The Cure for Criticism

I whisked through the airport lobby toward my car. I had parked my Hyundai at the curbside because my mother clearly needed help pulling her luggage to check-in. My impulsive good deed framed me a criminal.
When the airport door slid open, I froze. A monstrous, heavy metal chain hooked to my car’s front bumper slowly tugged my car onto the tow truck’s ramp.

Another accelerated “vroom” sent me running toward the woman police officer.

“This is my car! What are you doing?” I panted; my face red with embarrassment.

She stood stoically silent. Then the white-bearded tow truck driver confronted me.

“You’re illegally parked. We’re towing your car away.” For him, it was a done deal.

I turned to the police woman, pleading and mildly demanding. “You can’t tow my car away. I’m here!”

The police woman exaggerated how she had driven by my illegally parked car at least 10 times!  She kept pressing the no-parking rule, criticizing me. Violations of this nature should never happen!  

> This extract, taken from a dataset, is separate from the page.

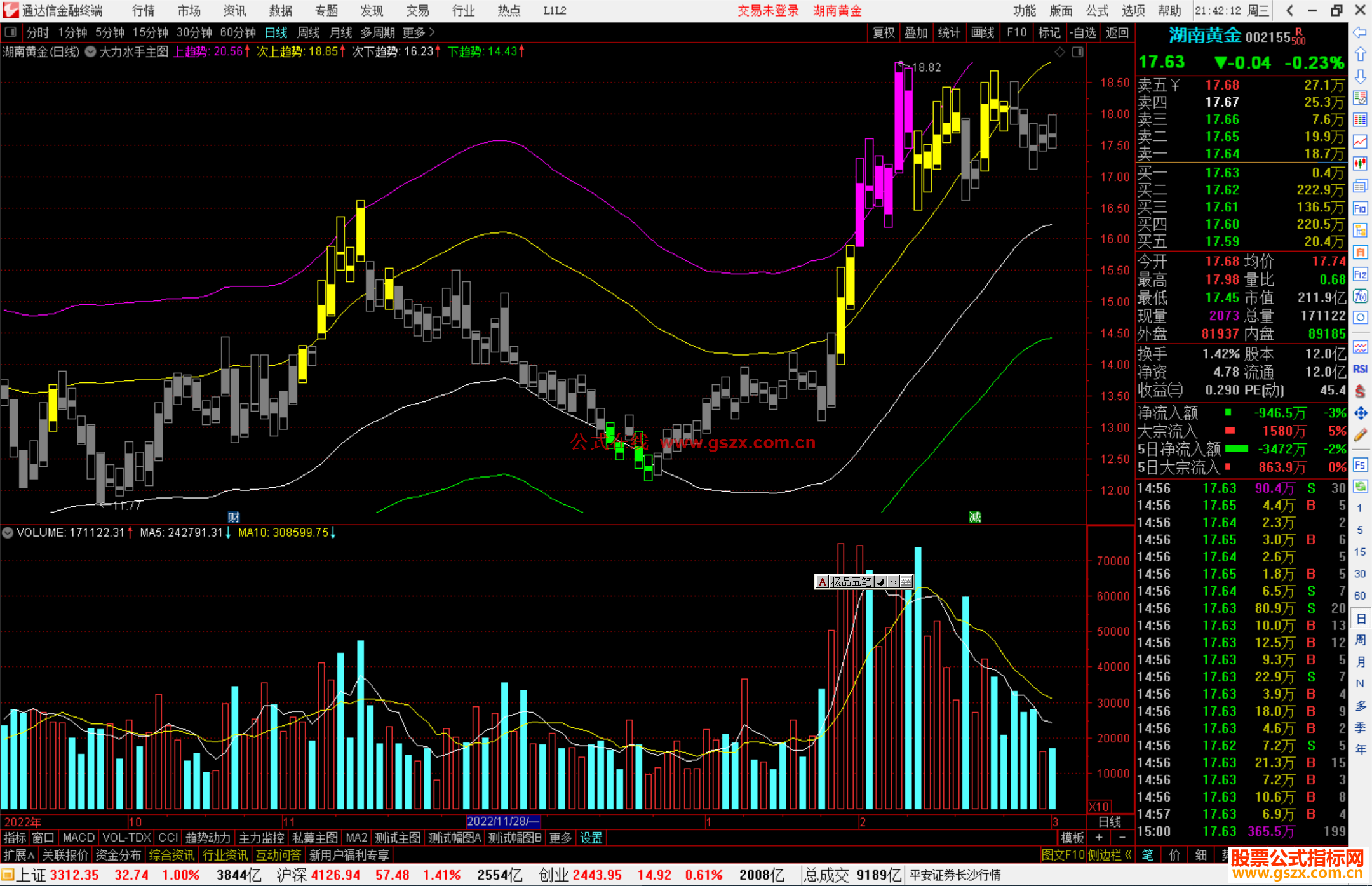Toggle the 大力水手主图 indicator circle marker
The image size is (1372, 886).
click(x=91, y=51)
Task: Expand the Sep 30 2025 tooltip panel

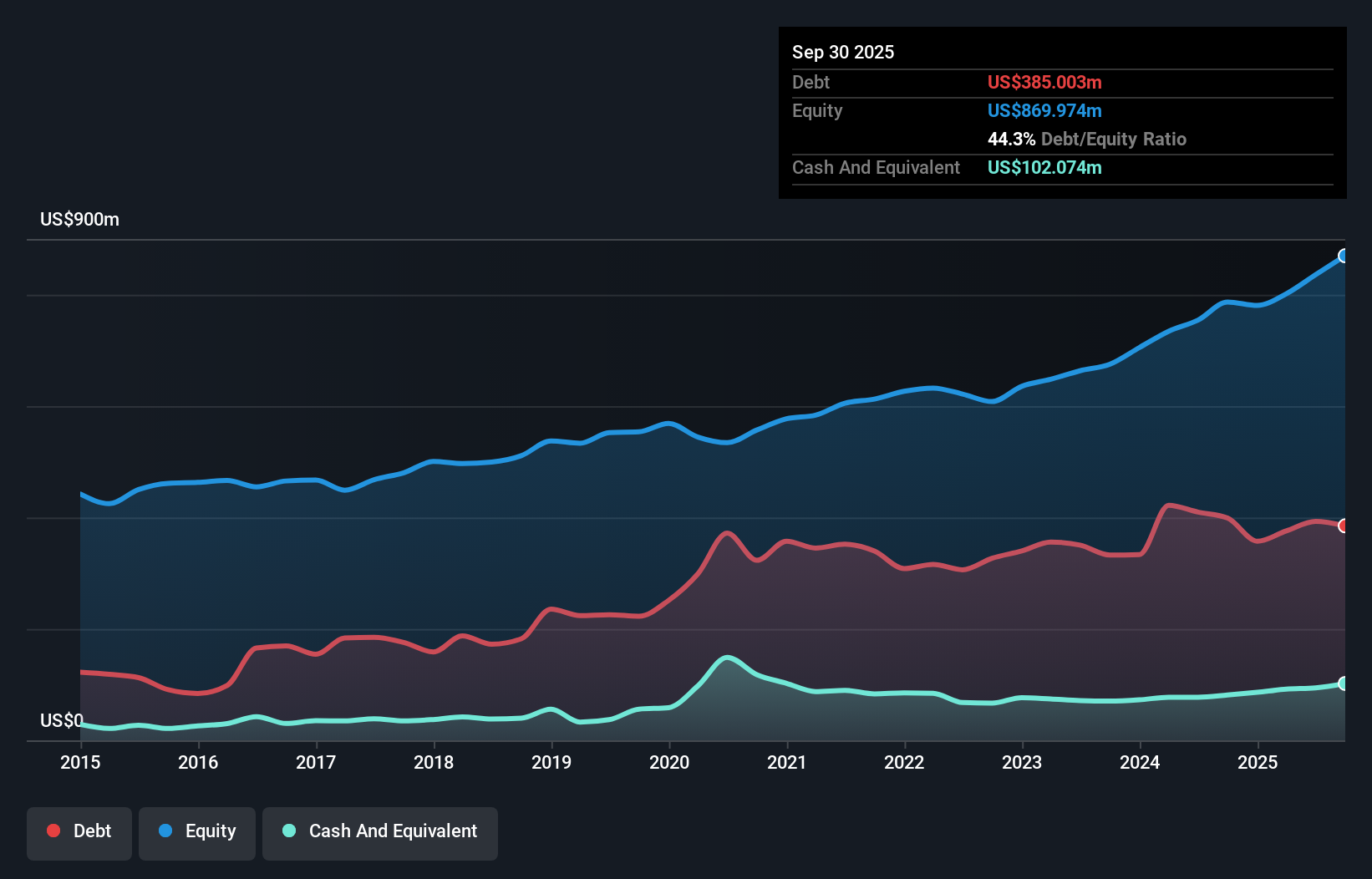Action: [843, 52]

I was whip lashed with criticism. 

Then to my amazement, she turned to the driver and ordered him to let my car go! She stunned me.  One moment I’m a criminal, the next, I’m set free!

 “Take your ticket” the tow truck driver commanded. He pointed to my car’s windshield.

“How much is it?”

“$38.50. You’d pay more if I had towed it,” he growled.

My heart, still brimming with fresh, mushy love for my mother, appealed to the police woman.  “If you were me, wouldn't you help your 76-year-old mother with her luggage? She needed my help!”  I begged, “Can’t you just tear up the ticket?”   

Our mother/daughter visit had raised a sweet celebration of two lives reconnecting. It was our annual reunion sacred of sharing, laughing, reminiscing and eating my mom’s superb cooking! Our loving kinship was all too soon torn apart by tear-filled good-byes.

 The police officer didn't understand my loss. Ignorance breeds insensitivity. Insensitivity creates blind-spots. 
Her words sealed the deal. “No. The ticket is signed. You have to pay.”

The giant hook lowered and unleashed my car. I drove off. For several miles my mind wandered from the road. I legally deserved my car towed. So I felt some relief and thankfulness to be driving it home. Still, an awareness of failure and inadequacy remained.

Being criticized makes me feel lousy!  

As usual, I turned to the One who owns my heart and understands. “Lord, I was wrong. I parked illegally. I’m feeling humiliated. Please heal me. And help me forgive the airport people. Bless them today.”

Lavish love wrapped its arms around me. Love with great grace. It’s the way of God.

I journaled that morning, “Love is patient” (1 Corinthians 13:4).

“The Lord does not always accuse. Compassionate and gracious, the Lord does not repay us as our misdeeds deserve.” (Psalm 103:8-10)

Look away from yourself to see the Lord’s love. It’s like a never-ending stream of grace and mercy. Walk into it. Let Him wash you. The Lord loves imperfect people.          

1 comment:

  1. Getting a break in life makes one grateful indeed! And there's no question that it happens more often after uttering a prayer!